Walaupun bisa menjelaskan bahwa
orbit sebuah planet dalam mengelilingi Matahari adalah berupa ellips, namun
Kepler tidak tahu mengapa berbentuk ellips dan bukannya lingkaran sempurna,
meskipun dalam geometri bentuk ellips merupakan variasi dari lingkaran
sempurna. Barulah setelah Sir Isaac Newton mengungkapkan bahwa gravitasilah
yang bertanggung jawab tentang bentuk ellips orbit pada bukunya yang berjudul
Philosophiae Naturalis Principia Mathematica pada tahun 1686.[2]
Pada
waktu itu, hukum Kepler ini dianggap klaim radikal, karena yang berlaku
kepercayaan (terutama di epicycle berbasis teori) adalah bahwa orbit harus
didasarkan pada lingkaran yang sempurna. Teori Kepler sangat bertentangan
dengan teori yang diyakini di masa itu, yaitu teori yang dikemukakan oleh ptolomeus
mengatakan bahwa “semua
benda langit bergerak melingkari sabuah titik, dan lintasan benda ini
disebut epicycle. Epiclycle bergerak
dalam lingkaran lebih besar yang disebut deferent. Bumi bukan
pusat deferent , melainkan terletak tidak terlalu jauh
dari pusat deferent.”[3]
Ketika
planet-planet bergerak maka akan menghasilkan lintasan seperti yang terlihat
pada gambar di bawah ini:
Hukum
Kepler yang kedua berbunyi “setiap Planet bergerak sedemikian sehingga suatu
garis khayal yang ditarik dari Matahari ke planet tersebut mencakup daerah
dengan luas yang sama dalam waktu yang sama”.[4]

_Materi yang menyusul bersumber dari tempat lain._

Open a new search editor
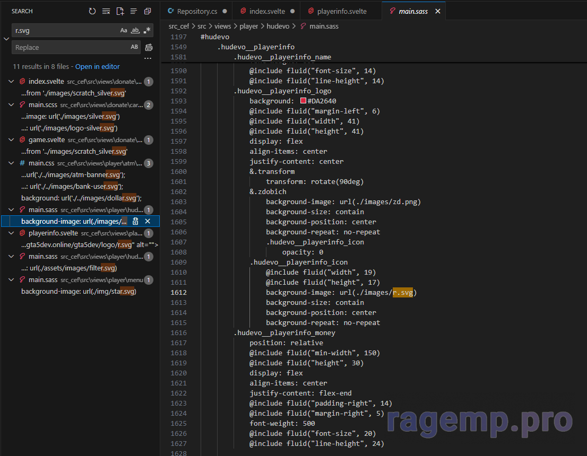 [120, 11]
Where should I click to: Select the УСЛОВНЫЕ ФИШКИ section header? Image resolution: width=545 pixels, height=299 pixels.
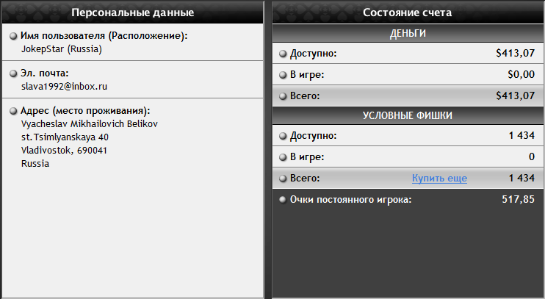408,115
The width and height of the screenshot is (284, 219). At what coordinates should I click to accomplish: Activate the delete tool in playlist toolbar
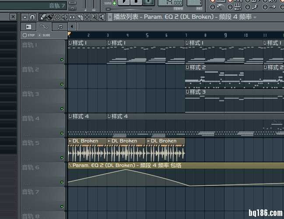(57, 17)
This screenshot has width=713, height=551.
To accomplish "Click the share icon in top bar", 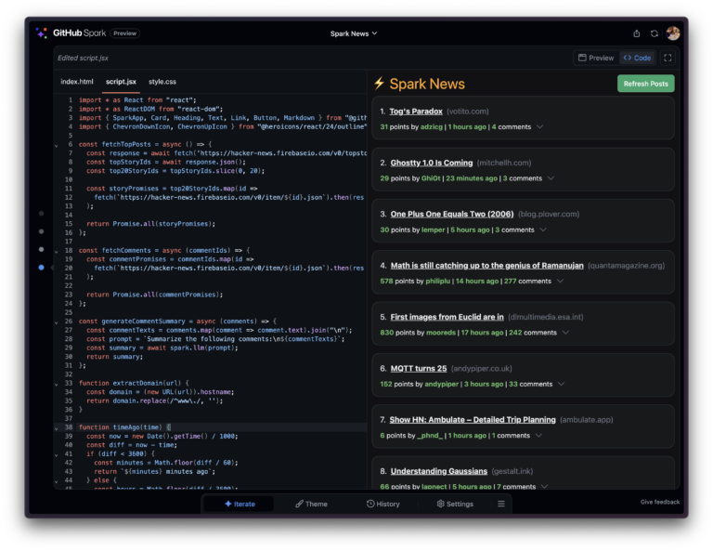I will (636, 33).
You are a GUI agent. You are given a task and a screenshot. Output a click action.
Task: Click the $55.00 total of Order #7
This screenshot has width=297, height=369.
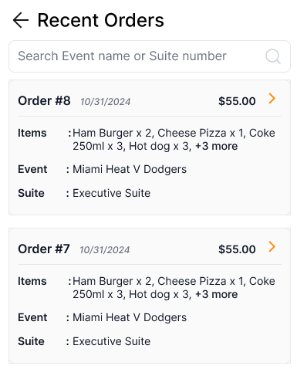point(237,249)
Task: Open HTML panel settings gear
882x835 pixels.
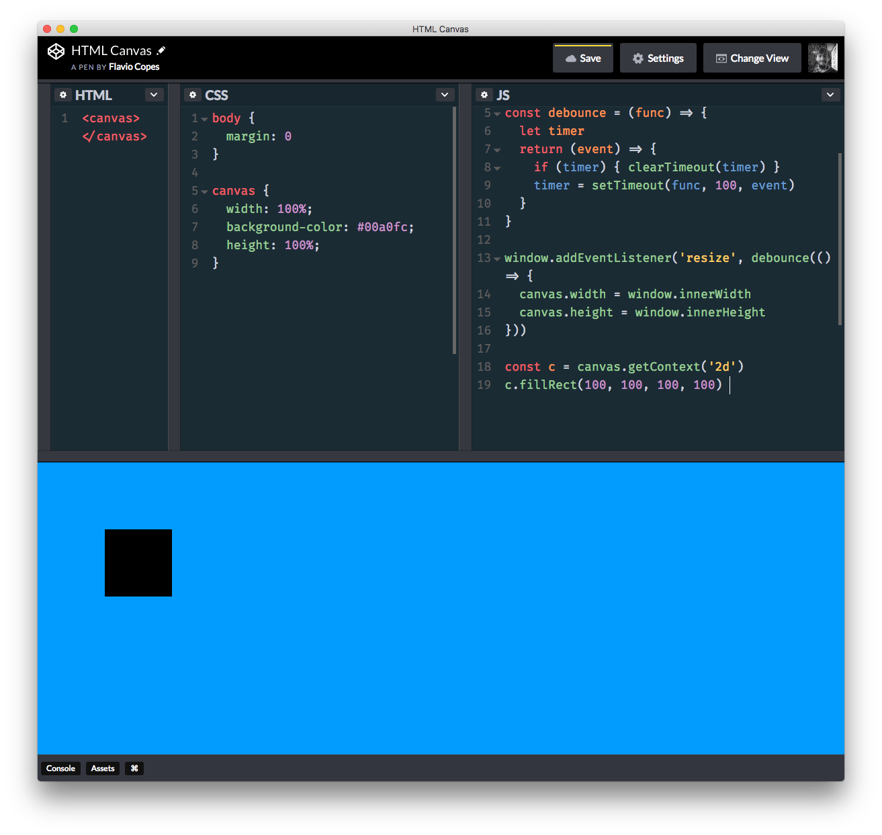Action: coord(63,95)

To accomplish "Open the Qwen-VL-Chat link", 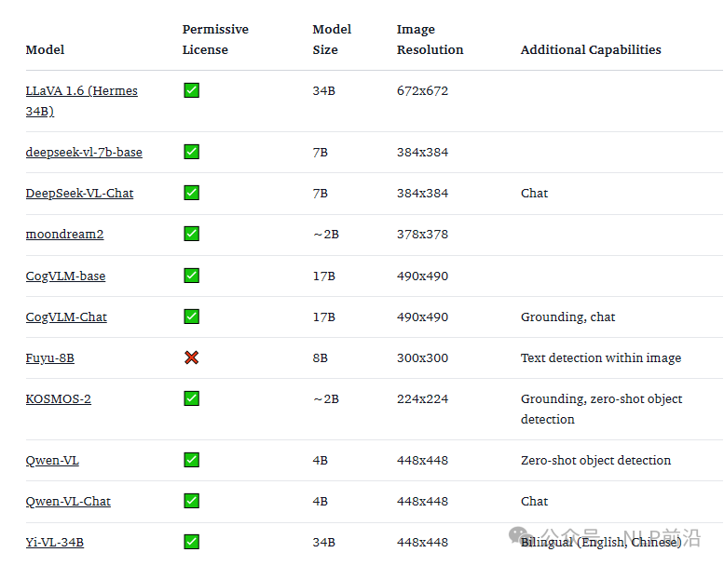I will 68,501.
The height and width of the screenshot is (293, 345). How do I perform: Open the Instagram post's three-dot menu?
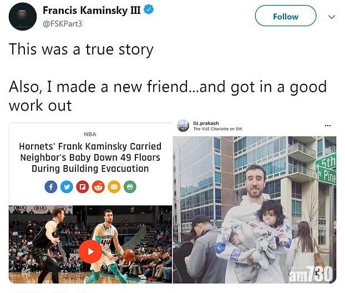327,125
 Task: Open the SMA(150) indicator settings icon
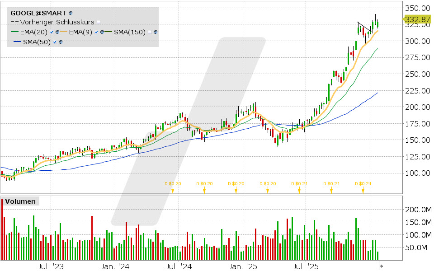pyautogui.click(x=156, y=32)

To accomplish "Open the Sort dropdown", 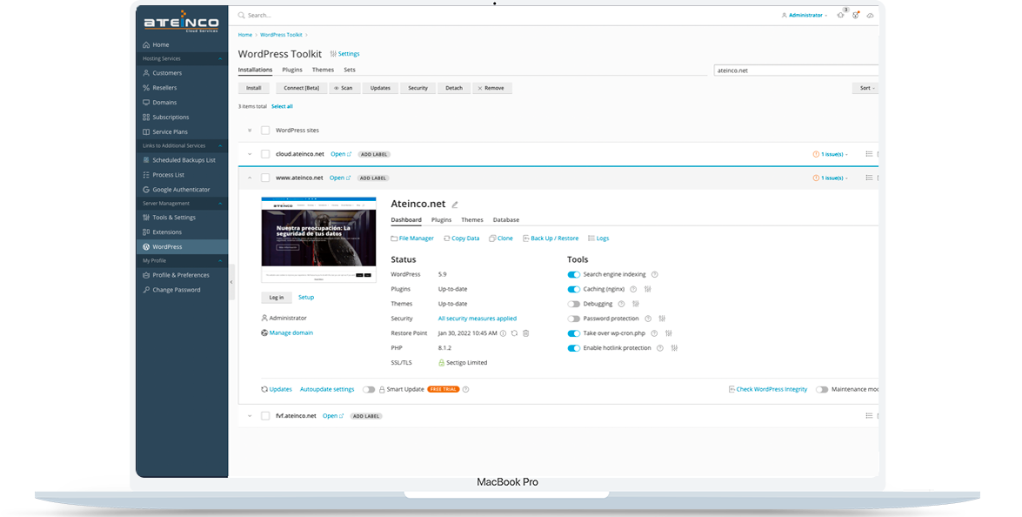I will point(866,88).
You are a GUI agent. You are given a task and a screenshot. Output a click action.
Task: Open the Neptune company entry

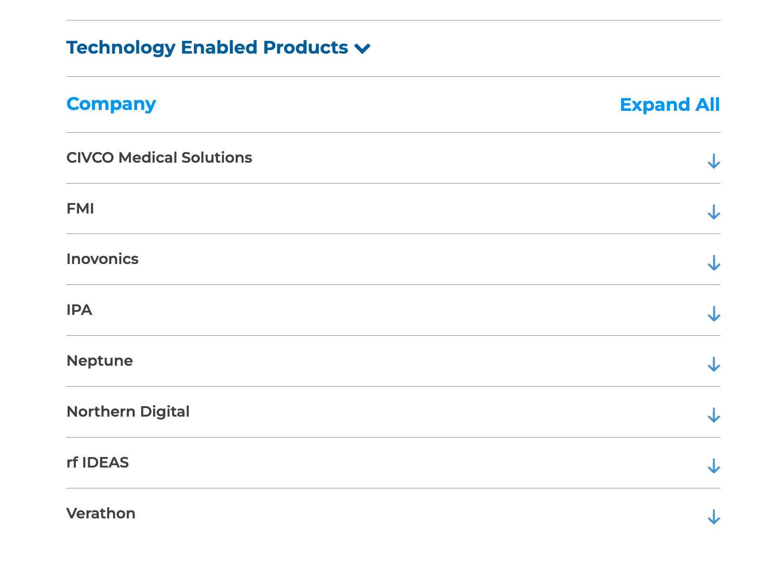point(100,361)
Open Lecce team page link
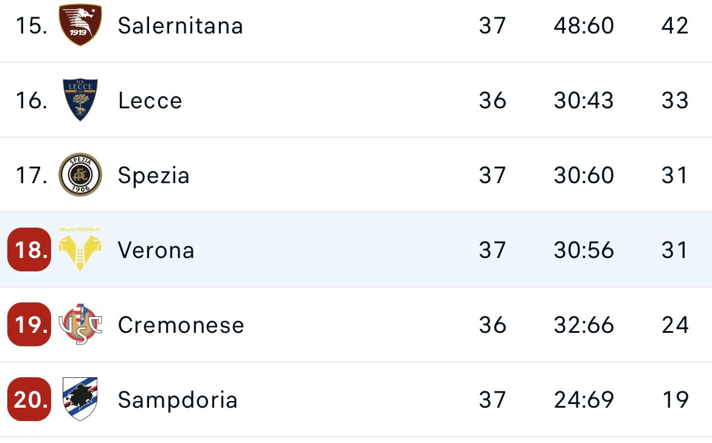712x443 pixels. coord(150,100)
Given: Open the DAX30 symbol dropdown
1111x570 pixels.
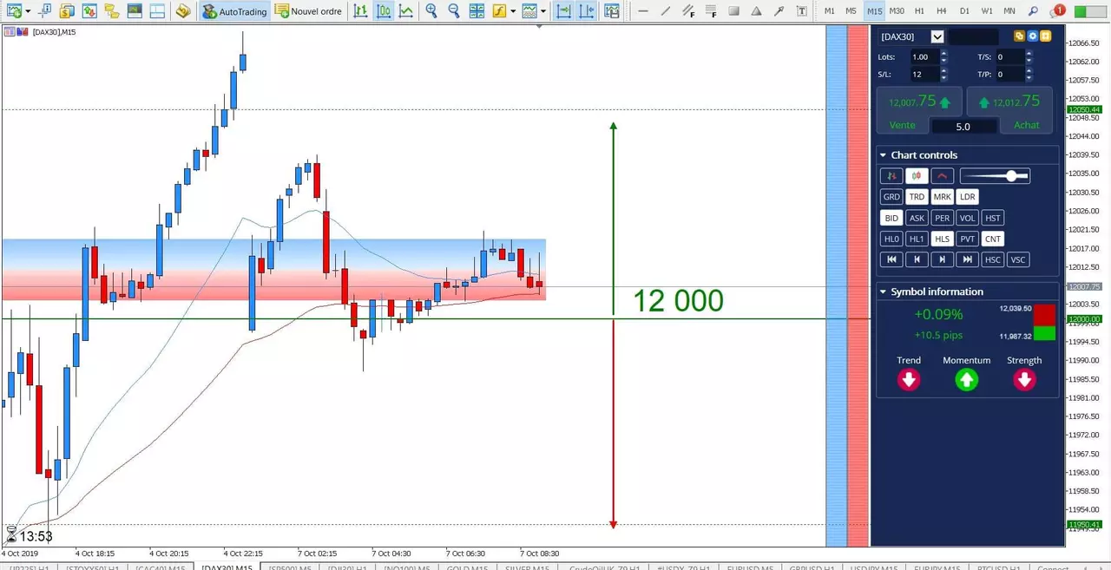Looking at the screenshot, I should [937, 36].
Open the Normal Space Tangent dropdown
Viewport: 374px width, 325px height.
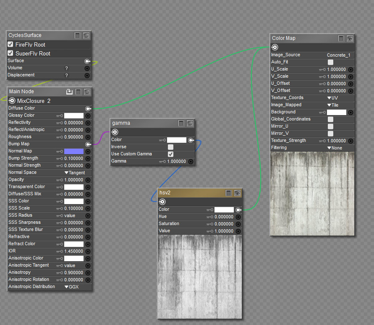pyautogui.click(x=75, y=173)
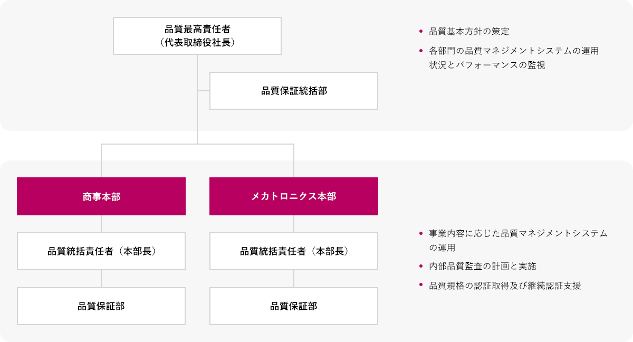
Task: Click the short connector line left of 品質保証統括部
Action: click(x=204, y=91)
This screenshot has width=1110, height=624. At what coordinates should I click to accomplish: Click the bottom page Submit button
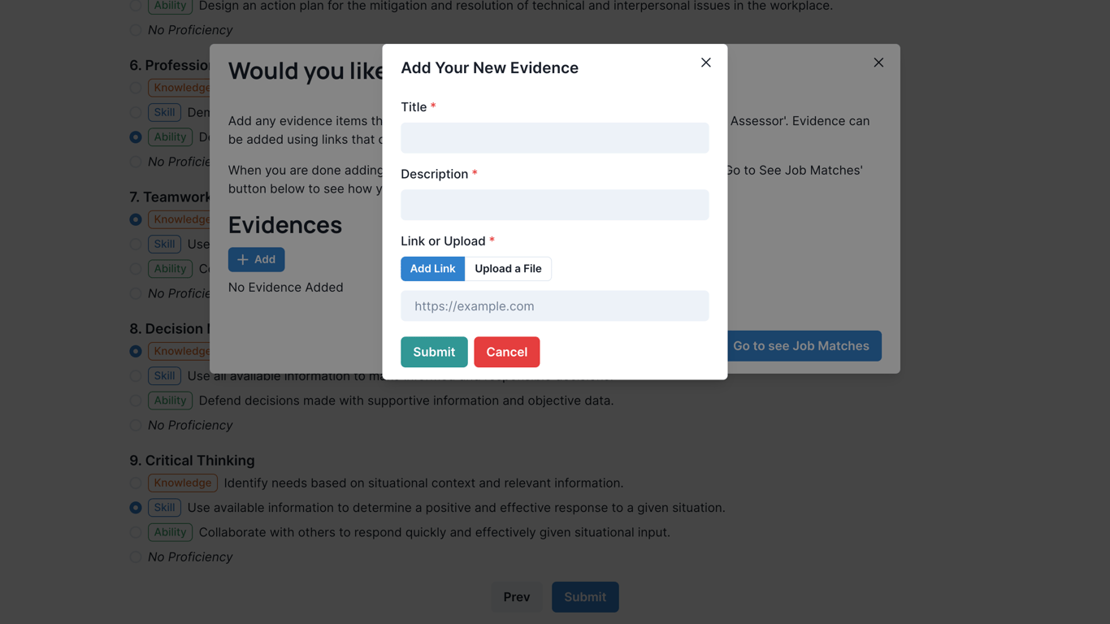pyautogui.click(x=585, y=597)
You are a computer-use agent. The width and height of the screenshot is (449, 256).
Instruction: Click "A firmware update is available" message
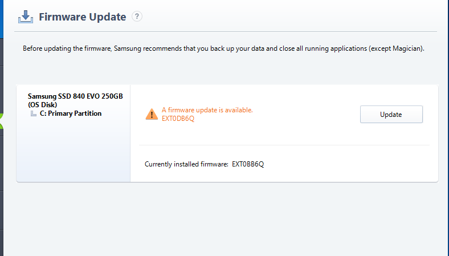click(207, 110)
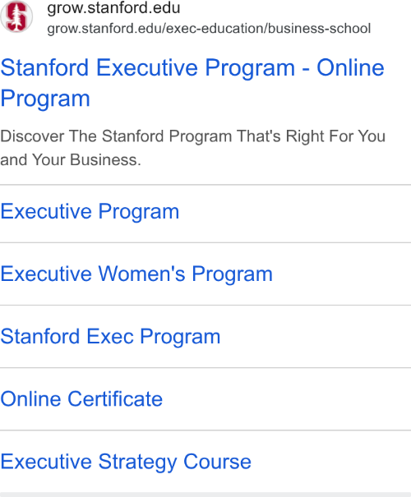Open the Executive Women's Program sitelink
The image size is (411, 497).
pos(136,274)
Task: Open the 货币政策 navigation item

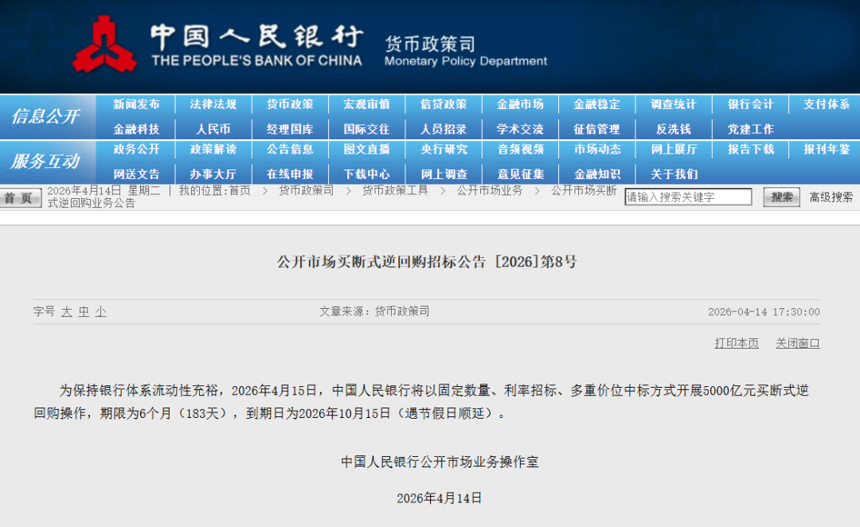Action: [x=290, y=104]
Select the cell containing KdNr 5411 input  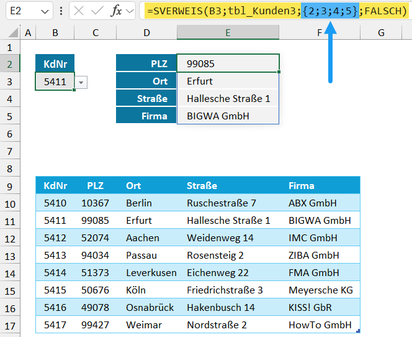click(55, 81)
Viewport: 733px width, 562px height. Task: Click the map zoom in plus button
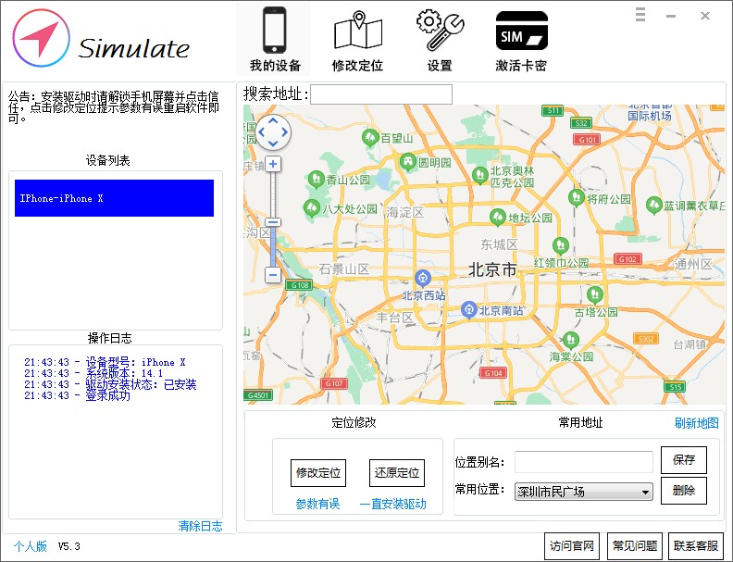coord(273,164)
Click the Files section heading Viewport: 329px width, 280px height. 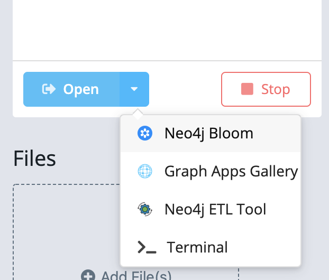tap(34, 158)
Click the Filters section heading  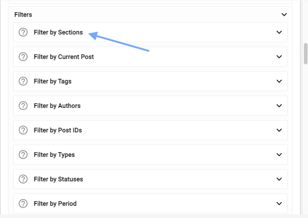click(x=23, y=15)
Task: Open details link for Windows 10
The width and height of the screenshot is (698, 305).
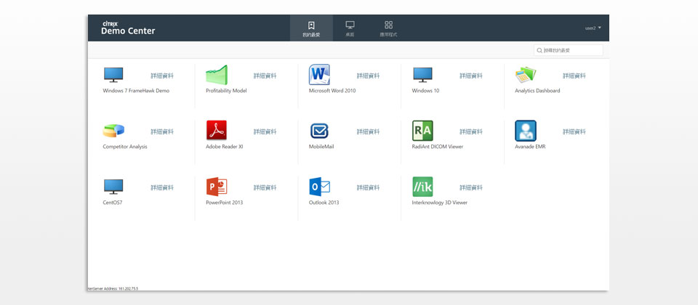Action: [x=471, y=76]

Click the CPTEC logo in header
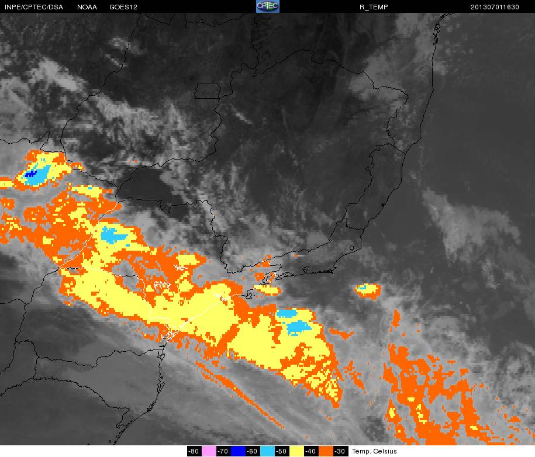click(x=268, y=6)
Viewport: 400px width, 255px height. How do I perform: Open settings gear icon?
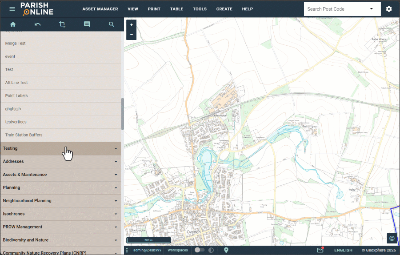(389, 9)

Oleh sebab itu kecepatan Bumi mengelilingi Matahari berubah tergantung jarak
Bumi ke Matahari.
Hukum
Kepler yang ketiga “pangkat dua waktu peredaran sebuah planet mangitari
Matahari berbanding lurus dengan pangkat tiga jarak rata-rata planet tersebut
ke Matahari”.
2. Garak Benda Langit Pada Orbit di Hukum Kepler
Hukum
Kepler pertama: “Lintasan Setiap planet mengelilingi Matahari merupakan sebuah
ellips, dengan Matahari terletak pada salah satu fokusnya”. Secara geometris sebuah lingkaran
dan ellips merupakan bangun kurva tertutup yang serupa, hanya dibedakan oleh
nilai eksentrisitas (kelonjongan). Dalam ellips, eksentrisitas bernilai antara
0 hingga 1 sehingga terdapat dua pusat (fokus) dan dua sumbu, yakni sumbu utama
dan sumbu minor. Eksentrisitas dalam ellips merupakan rasio antara selisih
jarak kedua pusat dengan setengah sumbu utamanya. Semakin besar eksentrisitas
sebuah ellips, semakin besar jarak antara kedua pusatnya sehingga semakin
panjang pula sumbu utamanya dibandingkan sumbu minor, yang membuat ellips
semakin lonjong. Sebaliknya semakin kecil eksentrisitasnya, semakin kecil pula
jarak antara kedua pusatnya sehingga semakin kecil pula sumbu utamanya
dibandingkan sumbu minor, yang membuat ellips semakin melingkar.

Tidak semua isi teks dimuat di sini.